Data Mining Techniques and Applications
Chapter 1: What is Data Mining?
Data mining is the process of discovering patterns and knowledge from large datasets.
Be Able to Identify Data Mining Tasks
Examples include classification, clustering, association rule discovery, and anomaly detection.
Why Do We Need Data Mining?
To extract useful insights, make predictions, and support decision-making from large and complex datasets.
Understand Classification Definition
Classification assigns predefined labels to data points based on a training dataset.
Understand Clustering Definition
Clustering groups similar data points together without predefined labels.
Understand Association Rule Discovery Definition
Association rule discovery identifies relationships and patterns between items in transactional data.

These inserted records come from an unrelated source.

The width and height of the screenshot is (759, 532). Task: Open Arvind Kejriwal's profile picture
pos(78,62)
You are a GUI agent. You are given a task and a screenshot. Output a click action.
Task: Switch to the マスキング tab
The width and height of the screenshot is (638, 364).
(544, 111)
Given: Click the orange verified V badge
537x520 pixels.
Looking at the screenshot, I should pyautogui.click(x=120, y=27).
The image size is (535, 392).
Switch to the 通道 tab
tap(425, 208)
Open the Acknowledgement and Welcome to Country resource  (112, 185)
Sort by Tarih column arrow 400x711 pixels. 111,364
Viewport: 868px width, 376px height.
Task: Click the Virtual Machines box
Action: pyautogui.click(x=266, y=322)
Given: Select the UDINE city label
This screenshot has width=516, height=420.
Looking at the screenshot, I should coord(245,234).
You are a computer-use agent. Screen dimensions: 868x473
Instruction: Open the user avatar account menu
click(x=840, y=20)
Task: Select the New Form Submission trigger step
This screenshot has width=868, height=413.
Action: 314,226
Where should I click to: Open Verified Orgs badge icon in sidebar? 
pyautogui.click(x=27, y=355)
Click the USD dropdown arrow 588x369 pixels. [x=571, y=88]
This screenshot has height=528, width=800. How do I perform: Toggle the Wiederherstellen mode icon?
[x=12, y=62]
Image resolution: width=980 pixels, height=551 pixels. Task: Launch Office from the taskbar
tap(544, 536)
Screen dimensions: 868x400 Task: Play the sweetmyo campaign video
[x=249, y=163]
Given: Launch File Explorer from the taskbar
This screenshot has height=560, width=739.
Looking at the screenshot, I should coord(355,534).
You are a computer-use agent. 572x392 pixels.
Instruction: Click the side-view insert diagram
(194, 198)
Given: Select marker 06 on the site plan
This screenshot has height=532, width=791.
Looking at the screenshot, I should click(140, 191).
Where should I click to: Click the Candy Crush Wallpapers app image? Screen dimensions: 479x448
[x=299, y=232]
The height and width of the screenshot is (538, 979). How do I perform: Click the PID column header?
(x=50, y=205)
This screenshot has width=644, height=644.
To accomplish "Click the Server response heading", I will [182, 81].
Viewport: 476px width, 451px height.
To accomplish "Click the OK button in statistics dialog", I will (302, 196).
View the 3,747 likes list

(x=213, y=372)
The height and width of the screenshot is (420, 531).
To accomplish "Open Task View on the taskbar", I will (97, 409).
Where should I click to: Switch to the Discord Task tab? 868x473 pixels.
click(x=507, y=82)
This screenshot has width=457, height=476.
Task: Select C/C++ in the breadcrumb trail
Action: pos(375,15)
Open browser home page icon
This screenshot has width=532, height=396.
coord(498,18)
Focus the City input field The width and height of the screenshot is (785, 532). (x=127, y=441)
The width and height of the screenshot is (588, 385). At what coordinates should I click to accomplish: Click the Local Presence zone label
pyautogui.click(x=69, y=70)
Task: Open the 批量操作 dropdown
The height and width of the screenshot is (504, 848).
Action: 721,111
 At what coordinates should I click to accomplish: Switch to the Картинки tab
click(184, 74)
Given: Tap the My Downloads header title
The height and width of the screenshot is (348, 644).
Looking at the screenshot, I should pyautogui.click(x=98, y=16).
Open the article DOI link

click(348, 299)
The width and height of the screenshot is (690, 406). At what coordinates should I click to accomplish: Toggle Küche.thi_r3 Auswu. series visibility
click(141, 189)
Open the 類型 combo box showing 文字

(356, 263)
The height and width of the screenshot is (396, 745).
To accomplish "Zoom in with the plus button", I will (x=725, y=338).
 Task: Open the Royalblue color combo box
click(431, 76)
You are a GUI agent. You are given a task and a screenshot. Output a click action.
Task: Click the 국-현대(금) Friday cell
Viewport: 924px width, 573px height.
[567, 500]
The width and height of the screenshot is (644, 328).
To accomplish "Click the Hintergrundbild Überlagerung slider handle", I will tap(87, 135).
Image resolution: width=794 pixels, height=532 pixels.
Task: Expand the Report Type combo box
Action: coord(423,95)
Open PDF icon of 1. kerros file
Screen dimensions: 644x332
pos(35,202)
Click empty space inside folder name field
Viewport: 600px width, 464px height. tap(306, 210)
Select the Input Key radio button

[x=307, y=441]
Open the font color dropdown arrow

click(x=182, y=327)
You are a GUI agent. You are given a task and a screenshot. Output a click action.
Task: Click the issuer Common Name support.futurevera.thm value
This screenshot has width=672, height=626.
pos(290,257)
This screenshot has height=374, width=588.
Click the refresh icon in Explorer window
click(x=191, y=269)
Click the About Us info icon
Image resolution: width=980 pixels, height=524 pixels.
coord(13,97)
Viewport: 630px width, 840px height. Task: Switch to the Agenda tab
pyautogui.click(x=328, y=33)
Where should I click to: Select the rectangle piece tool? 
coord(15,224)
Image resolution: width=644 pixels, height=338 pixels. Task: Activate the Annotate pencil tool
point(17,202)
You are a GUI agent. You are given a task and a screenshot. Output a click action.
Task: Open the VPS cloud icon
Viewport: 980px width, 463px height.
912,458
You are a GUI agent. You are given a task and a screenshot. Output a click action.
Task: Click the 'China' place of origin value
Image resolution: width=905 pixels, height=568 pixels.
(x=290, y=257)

Dividing the customers of a company according to their gender:
(No. This is a simple database query.)
Dividing the customers of a company according to their profitability:
(No. This is an accounting calculation.)
Computing the total sales of a company:
(No. Again, this is simple accounting.)
Sorting a student database based on student identification numbers:
(No. Again, this is a simple database query.)
Predicting the outcomes of tossing a (fair) pair of dice:
(No. Since the die is fair, this is a probability calculation.)
Predicting the future stock price of a company using historical records:
(Yes. We would attempt to create a model that can predict the continuous value of the stock price.)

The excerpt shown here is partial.